Stored records:
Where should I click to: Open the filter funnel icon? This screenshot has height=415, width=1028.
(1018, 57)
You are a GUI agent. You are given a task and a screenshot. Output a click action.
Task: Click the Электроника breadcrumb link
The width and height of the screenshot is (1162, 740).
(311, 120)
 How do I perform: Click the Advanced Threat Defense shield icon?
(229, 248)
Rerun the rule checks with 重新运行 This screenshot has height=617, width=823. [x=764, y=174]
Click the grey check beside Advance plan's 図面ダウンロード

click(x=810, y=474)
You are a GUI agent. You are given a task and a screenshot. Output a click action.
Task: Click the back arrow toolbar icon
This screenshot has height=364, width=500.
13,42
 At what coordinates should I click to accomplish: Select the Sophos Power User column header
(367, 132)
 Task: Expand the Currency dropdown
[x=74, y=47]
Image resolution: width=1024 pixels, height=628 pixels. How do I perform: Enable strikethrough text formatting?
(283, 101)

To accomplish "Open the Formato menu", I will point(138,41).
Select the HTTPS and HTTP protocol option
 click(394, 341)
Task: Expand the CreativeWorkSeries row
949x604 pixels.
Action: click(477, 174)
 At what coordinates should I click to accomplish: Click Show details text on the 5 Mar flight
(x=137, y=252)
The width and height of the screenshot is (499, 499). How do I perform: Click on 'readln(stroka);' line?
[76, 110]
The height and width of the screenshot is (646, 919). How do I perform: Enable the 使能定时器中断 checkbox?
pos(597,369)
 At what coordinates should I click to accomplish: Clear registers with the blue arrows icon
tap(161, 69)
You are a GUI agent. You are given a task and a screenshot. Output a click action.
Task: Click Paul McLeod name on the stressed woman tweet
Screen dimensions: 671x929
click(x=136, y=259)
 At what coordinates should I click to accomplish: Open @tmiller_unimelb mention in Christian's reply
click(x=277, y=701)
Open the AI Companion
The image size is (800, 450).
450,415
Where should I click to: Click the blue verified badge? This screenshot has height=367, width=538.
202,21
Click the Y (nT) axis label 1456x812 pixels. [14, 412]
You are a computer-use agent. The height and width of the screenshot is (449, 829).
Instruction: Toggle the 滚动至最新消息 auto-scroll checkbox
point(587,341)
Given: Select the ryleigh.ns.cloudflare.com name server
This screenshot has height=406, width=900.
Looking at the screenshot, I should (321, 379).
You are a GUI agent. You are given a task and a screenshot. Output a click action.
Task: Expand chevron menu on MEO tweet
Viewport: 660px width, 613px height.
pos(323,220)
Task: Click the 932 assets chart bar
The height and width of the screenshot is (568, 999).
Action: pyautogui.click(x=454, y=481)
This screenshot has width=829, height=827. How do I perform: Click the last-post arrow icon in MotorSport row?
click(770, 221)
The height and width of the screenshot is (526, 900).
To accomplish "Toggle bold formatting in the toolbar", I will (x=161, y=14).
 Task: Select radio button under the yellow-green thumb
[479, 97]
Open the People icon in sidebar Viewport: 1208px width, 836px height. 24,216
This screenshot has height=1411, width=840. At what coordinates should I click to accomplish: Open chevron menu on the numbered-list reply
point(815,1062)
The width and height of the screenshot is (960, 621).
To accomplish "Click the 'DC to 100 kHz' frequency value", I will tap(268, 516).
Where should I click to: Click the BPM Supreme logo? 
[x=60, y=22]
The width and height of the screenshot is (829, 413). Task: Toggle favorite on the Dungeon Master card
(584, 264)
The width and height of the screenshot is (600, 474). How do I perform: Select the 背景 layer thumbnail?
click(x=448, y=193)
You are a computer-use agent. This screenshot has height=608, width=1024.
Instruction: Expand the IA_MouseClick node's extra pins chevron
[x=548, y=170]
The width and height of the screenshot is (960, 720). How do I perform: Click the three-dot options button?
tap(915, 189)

## TASK REQUIREMENTS
Go to the line with "Open the AI Companion" in the entries above and repeat every line from there through the line with "Given: Select the", exactly and with no other text.

## TASK ANSWER
Open the AI Companion
The image size is (800, 450).
450,415
Where should I click to: Click the blue verified badge? This screenshot has height=367, width=538.
202,21
Click the Y (nT) axis label 1456x812 pixels. [14, 412]
You are a computer-use agent. The height and width of the screenshot is (449, 829).
Instruction: Toggle the 滚动至最新消息 auto-scroll checkbox
point(587,341)
Given: Select the ryleigh.ns.cloudflare.com name server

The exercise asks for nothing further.